## [Your assignment]
A word-for-word transcription of every record is needed.

## [Provided records]
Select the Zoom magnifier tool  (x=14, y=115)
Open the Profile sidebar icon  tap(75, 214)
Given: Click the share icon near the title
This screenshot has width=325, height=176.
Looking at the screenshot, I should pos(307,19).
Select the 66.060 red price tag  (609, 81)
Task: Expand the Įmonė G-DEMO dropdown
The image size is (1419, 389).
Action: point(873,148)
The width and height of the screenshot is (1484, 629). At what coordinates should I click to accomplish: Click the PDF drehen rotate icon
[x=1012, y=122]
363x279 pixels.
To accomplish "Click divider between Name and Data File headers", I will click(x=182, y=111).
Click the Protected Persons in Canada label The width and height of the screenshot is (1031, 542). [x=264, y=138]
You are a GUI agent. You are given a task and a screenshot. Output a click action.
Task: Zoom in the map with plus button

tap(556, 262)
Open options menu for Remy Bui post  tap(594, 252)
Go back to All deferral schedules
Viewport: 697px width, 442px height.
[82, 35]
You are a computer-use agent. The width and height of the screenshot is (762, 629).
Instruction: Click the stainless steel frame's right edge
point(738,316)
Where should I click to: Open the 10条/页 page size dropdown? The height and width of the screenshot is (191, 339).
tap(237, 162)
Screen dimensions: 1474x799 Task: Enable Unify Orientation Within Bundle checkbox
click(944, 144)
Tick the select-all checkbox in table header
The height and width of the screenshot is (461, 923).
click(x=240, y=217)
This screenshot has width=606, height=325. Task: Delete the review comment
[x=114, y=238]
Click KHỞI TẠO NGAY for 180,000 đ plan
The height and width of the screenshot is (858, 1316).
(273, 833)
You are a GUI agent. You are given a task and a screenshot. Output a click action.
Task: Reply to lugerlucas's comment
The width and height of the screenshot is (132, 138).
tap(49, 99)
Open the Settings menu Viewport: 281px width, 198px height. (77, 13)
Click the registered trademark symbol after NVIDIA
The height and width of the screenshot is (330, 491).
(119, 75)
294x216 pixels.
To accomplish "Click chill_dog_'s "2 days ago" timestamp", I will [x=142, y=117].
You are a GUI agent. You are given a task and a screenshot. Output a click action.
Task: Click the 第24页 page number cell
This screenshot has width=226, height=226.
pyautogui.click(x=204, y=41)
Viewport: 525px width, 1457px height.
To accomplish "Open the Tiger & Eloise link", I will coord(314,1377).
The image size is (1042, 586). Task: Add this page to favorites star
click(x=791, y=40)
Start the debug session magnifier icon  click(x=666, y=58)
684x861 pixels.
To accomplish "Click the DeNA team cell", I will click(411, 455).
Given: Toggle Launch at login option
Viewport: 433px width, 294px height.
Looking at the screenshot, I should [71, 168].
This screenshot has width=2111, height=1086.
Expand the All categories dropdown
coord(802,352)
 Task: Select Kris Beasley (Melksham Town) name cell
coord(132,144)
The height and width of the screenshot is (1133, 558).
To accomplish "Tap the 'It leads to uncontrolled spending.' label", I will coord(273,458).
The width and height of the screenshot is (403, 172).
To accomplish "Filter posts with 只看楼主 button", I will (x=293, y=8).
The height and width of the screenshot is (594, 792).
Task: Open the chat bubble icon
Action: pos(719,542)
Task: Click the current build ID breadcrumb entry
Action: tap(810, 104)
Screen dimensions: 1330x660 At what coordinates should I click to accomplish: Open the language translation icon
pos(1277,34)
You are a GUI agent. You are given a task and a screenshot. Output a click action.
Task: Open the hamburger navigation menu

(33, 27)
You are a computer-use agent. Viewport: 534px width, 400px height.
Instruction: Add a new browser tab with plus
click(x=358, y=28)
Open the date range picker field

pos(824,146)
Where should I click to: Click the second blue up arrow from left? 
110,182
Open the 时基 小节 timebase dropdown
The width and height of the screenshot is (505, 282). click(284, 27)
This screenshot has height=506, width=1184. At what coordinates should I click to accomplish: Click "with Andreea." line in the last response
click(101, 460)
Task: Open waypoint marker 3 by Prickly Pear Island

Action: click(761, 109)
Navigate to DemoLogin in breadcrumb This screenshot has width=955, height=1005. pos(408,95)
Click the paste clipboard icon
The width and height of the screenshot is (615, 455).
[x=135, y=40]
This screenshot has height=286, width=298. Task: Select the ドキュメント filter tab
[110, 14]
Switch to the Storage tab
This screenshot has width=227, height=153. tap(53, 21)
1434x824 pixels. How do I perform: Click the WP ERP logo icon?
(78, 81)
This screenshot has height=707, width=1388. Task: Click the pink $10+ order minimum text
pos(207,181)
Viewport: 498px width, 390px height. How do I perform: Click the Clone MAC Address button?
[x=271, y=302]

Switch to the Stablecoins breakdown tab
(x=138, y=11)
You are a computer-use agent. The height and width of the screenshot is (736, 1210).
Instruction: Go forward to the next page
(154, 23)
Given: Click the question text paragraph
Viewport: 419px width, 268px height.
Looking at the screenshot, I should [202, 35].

## [Written answer]
Select the Zoom magnifier tool  (x=14, y=115)
Open the Profile sidebar icon  tap(75, 214)
Given: Click the share icon near the title
This screenshot has width=325, height=176.
Looking at the screenshot, I should pos(307,19).
Select the 66.060 red price tag  (609, 81)
Task: Expand the Įmonė G-DEMO dropdown
The image size is (1419, 389).
Action: point(873,148)
The width and height of the screenshot is (1484, 629). At what coordinates should I click to accomplish: Click the PDF drehen rotate icon
[x=1012, y=122]
363x279 pixels.
To accomplish "Click divider between Name and Data File headers", I will click(x=182, y=111).
Click the Protected Persons in Canada label The width and height of the screenshot is (1031, 542). [x=264, y=138]
You are a GUI agent. You are given a task and a screenshot. Output a click action.
Task: Zoom in the map with plus button

tap(556, 262)
Open options menu for Remy Bui post  tap(594, 252)
Go back to All deferral schedules
Viewport: 697px width, 442px height.
[82, 35]
You are a computer-use agent. The width and height of the screenshot is (762, 629).
Instruction: Click the stainless steel frame's right edge
point(738,316)
Where should I click to: Open the 10条/页 page size dropdown? The height and width of the screenshot is (191, 339).
tap(237, 162)
Screen dimensions: 1474x799 Task: Enable Unify Orientation Within Bundle checkbox
click(944, 144)
Tick the select-all checkbox in table header
The height and width of the screenshot is (461, 923).
click(x=240, y=217)
This screenshot has width=606, height=325. Task: Delete the review comment
[x=114, y=238]
Click KHỞI TẠO NGAY for 180,000 đ plan
The height and width of the screenshot is (858, 1316).
(273, 833)
You are a GUI agent. You are given a task and a screenshot. Output a click action.
Task: Reply to lugerlucas's comment
The width and height of the screenshot is (132, 138).
tap(49, 99)
Open the Settings menu Viewport: 281px width, 198px height. (77, 13)
Click the registered trademark symbol after NVIDIA
The height and width of the screenshot is (330, 491).
(119, 75)
294x216 pixels.
To accomplish "Click chill_dog_'s "2 days ago" timestamp", I will [x=142, y=117].
You are a GUI agent. You are given a task and a screenshot. Output a click action.
Task: Click the 第24页 page number cell
This screenshot has width=226, height=226.
pyautogui.click(x=204, y=41)
Viewport: 525px width, 1457px height.
To accomplish "Open the Tiger & Eloise link", I will coord(314,1377).
The image size is (1042, 586). Task: Add this page to favorites star
click(x=791, y=40)
Start the debug session magnifier icon  click(x=666, y=58)
684x861 pixels.
To accomplish "Click the DeNA team cell", I will click(411, 455).
Given: Toggle Launch at login option
Viewport: 433px width, 294px height.
Looking at the screenshot, I should [71, 168].
This screenshot has width=2111, height=1086.
Expand the All categories dropdown
coord(802,352)
 Task: Select Kris Beasley (Melksham Town) name cell
coord(132,144)
The height and width of the screenshot is (1133, 558).
To accomplish "Tap the 'It leads to uncontrolled spending.' label", I will coord(273,458).
The width and height of the screenshot is (403, 172).
To accomplish "Filter posts with 只看楼主 button", I will (x=293, y=8).
The height and width of the screenshot is (594, 792).
Task: Open the chat bubble icon
Action: pos(719,542)
Task: Click the current build ID breadcrumb entry
Action: tap(810, 104)
Screen dimensions: 1330x660 At what coordinates should I click to accomplish: Open the language translation icon
pos(1277,34)
You are a GUI agent. You are given a task and a screenshot. Output a click action.
Task: Open the hamburger navigation menu

(33, 27)
You are a computer-use agent. Viewport: 534px width, 400px height.
Instruction: Add a new browser tab with plus
click(x=358, y=28)
Open the date range picker field

pos(824,146)
Where should I click to: Click the second blue up arrow from left? 
110,182
Open the 时基 小节 timebase dropdown
The width and height of the screenshot is (505, 282). click(284, 27)
This screenshot has height=506, width=1184. At what coordinates should I click to accomplish: Click "with Andreea." line in the last response
click(101, 460)
Task: Open waypoint marker 3 by Prickly Pear Island

Action: click(761, 109)
Navigate to DemoLogin in breadcrumb This screenshot has width=955, height=1005. pos(408,95)
Click the paste clipboard icon
The width and height of the screenshot is (615, 455).
[x=135, y=40]
This screenshot has height=286, width=298. Task: Select the ドキュメント filter tab
[110, 14]
Switch to the Storage tab
This screenshot has width=227, height=153. tap(53, 21)
1434x824 pixels. How do I perform: Click the WP ERP logo icon?
(78, 81)
This screenshot has height=707, width=1388. Task: Click the pink $10+ order minimum text
pos(207,181)
Viewport: 498px width, 390px height. How do I perform: Click the Clone MAC Address button?
[x=271, y=302]

Switch to the Stablecoins breakdown tab
(x=138, y=11)
You are a computer-use agent. The height and width of the screenshot is (736, 1210).
Instruction: Go forward to the next page
(154, 23)
Given: Click the question text paragraph
Viewport: 419px width, 268px height.
Looking at the screenshot, I should [202, 35].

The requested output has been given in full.